As the holiday season shifts into high gear, I am thinking of bubbles from all over the world to bring to a party, to serve at home, to have out at a dinner. The truth is, I love bubbles all year long and throughout an entire meal. If I had to give up all wines save one category, hands down I would keep sparkling wines in my corner. Not only are bubbles festive and celebratory, they are also wonderfully made and usually blended with care from different parcels, grape varieties and often vintages to achieve a certain house style.

This week’s wine of the week for Wine Wednesday is Tridentum Trento DOC from Cesarini Sforza. Trento D.O.C. wines are from the Trentino region of Italy. They are made using the classical method – secondary fermentation takes place in the bottle. These wines are not as well known as Prosecco is nor as Franciacorta DOCG wines but are a very good example of an Italian sparkling wine that is both good and well-priced.

The wine is made from Chardonnay and Pinot Noir grapes from Masi di Pressano and from the Valle di Cembra. The soils in the Masi di Pressano area are clay mixed with calcareous materials and white pepples. They are good draining soils. Those in the
Valle di Cembra are more friable and are the remains of glacier-formed accumulation, often called moraines with some sand. The vineyards face West at 350-650 meters above sea level.

Some 85% of the grapes ferment in stainless steel while 15% in various wood containers. The must is subject to weekly battonage and the wine is matured on its lees for 36 to 48 months.

As I write these words I went to look at Franco Ziliani’s blog, Le Mille Bolle and found a very interesting post written by Franco and the Trentino Wine Blog by Cosimo Piovasco di Rondò about Mezzacorona’s ad campaign using “hippie” images to sell their wines. It is in Italian so I am not sure how many people can read it and sadly I don’t have time to translate it at the moment but the “succo” or the “juice/heart” of the matter is whether or not this is an appropriate campaign for these wines.

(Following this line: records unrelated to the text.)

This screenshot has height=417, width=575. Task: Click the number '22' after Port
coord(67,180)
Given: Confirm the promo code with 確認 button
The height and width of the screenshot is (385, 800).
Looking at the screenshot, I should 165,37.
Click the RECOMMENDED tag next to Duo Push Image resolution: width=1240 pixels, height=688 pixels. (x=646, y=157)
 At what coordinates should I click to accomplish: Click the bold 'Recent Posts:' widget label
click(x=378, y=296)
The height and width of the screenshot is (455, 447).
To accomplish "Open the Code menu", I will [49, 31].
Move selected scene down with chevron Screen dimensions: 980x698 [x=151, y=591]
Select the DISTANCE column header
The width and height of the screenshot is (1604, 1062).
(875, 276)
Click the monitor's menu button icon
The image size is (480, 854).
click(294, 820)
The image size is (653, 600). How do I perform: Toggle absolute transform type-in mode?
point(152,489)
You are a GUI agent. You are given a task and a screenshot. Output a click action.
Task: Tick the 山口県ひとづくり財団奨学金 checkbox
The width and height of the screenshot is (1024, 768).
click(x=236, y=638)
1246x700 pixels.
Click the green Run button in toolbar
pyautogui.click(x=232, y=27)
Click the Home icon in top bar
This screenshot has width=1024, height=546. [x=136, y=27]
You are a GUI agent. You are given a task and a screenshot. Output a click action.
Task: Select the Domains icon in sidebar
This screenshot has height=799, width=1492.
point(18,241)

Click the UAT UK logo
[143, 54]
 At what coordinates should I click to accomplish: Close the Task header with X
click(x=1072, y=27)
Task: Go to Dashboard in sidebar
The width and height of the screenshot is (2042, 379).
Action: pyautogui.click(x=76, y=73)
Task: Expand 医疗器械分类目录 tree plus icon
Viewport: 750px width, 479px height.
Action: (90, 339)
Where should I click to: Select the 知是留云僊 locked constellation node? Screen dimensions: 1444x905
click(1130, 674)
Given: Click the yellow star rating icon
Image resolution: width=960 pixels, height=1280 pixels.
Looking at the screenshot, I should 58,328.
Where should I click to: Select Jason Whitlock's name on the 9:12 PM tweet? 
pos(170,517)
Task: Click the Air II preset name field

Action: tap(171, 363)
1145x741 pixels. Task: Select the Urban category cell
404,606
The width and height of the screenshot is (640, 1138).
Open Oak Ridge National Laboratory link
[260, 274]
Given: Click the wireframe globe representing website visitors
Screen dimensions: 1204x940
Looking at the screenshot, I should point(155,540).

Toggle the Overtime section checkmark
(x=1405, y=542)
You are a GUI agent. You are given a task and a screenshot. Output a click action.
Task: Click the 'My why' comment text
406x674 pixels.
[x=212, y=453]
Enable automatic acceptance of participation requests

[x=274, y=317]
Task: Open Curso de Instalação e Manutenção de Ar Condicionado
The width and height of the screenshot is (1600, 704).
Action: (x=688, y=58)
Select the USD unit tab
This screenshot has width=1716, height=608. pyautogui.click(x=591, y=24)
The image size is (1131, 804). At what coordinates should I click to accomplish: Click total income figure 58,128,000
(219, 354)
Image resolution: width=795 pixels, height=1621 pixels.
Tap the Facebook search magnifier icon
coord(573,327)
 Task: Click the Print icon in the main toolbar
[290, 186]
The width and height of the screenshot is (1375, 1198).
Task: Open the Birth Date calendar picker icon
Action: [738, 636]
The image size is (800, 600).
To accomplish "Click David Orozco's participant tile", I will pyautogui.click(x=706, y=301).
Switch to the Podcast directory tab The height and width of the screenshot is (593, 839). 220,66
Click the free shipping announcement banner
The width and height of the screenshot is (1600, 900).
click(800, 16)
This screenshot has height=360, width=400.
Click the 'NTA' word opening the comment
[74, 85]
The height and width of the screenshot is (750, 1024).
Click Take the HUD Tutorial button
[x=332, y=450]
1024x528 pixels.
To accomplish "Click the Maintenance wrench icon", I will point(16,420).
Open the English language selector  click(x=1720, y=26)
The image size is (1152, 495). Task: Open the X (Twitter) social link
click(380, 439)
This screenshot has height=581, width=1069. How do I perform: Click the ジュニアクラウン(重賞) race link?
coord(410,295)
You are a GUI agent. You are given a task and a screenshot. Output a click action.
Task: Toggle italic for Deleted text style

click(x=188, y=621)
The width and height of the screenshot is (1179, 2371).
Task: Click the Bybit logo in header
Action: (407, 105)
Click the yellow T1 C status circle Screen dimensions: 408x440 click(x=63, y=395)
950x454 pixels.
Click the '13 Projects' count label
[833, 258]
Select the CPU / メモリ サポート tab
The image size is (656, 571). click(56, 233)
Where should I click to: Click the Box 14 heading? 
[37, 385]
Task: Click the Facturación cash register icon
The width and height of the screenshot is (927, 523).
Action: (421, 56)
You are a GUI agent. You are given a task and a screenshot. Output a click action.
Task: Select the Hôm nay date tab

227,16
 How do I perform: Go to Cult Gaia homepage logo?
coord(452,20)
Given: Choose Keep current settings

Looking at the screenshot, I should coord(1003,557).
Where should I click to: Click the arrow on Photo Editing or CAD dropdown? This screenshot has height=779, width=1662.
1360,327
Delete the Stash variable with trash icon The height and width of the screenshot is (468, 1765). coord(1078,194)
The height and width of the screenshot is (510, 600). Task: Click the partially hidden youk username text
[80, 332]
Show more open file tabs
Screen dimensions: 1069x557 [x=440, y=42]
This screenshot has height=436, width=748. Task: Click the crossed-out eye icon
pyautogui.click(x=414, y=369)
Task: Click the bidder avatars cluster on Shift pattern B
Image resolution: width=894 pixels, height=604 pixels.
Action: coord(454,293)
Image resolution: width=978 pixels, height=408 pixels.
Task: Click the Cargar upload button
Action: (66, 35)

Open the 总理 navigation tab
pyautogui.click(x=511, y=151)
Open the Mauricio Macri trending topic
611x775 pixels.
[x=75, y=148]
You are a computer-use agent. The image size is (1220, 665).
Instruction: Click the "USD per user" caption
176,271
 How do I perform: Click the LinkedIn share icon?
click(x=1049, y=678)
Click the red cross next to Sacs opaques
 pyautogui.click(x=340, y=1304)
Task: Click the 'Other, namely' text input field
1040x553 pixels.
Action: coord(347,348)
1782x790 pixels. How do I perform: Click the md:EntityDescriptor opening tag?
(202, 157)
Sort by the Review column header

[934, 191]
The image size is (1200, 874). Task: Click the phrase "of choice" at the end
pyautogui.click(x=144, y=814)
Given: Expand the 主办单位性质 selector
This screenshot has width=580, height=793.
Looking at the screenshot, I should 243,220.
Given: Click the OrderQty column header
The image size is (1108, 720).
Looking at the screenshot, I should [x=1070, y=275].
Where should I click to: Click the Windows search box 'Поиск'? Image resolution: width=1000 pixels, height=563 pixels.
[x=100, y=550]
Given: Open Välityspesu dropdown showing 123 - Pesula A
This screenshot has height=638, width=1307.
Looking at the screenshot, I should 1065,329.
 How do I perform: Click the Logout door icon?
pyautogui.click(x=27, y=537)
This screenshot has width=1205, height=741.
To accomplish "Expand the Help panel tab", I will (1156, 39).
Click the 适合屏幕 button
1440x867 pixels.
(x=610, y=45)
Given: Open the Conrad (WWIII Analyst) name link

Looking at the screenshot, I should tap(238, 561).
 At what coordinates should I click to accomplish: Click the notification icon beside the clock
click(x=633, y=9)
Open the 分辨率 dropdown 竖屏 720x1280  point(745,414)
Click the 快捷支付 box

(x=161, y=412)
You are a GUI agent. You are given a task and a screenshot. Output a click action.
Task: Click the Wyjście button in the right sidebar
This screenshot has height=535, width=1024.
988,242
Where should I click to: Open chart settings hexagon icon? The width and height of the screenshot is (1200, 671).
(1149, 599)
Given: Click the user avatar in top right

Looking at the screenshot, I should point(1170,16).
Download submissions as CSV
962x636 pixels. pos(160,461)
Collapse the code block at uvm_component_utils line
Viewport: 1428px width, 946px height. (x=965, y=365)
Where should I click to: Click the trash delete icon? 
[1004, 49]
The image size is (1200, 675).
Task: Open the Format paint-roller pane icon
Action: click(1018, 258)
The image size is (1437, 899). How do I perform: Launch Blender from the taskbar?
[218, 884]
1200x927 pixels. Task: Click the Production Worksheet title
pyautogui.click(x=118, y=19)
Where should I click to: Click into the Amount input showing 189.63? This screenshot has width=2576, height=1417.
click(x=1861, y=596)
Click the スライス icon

On the one hand, Trentino Wine Blog was overjoyed that they are opening up to these “social” themes on the other Ziliani, a self-professed “reactionary” was making more of a comment on wine quality and was less sanguine on the theme. To each his own but I kind of like it and was surprised. Anyway, Le Mille Bolle is a great source of information on sparkling wine while the Trentino blog is a resource for information on wines from that region. Whatever you read, think sparkling, it’s the holidays.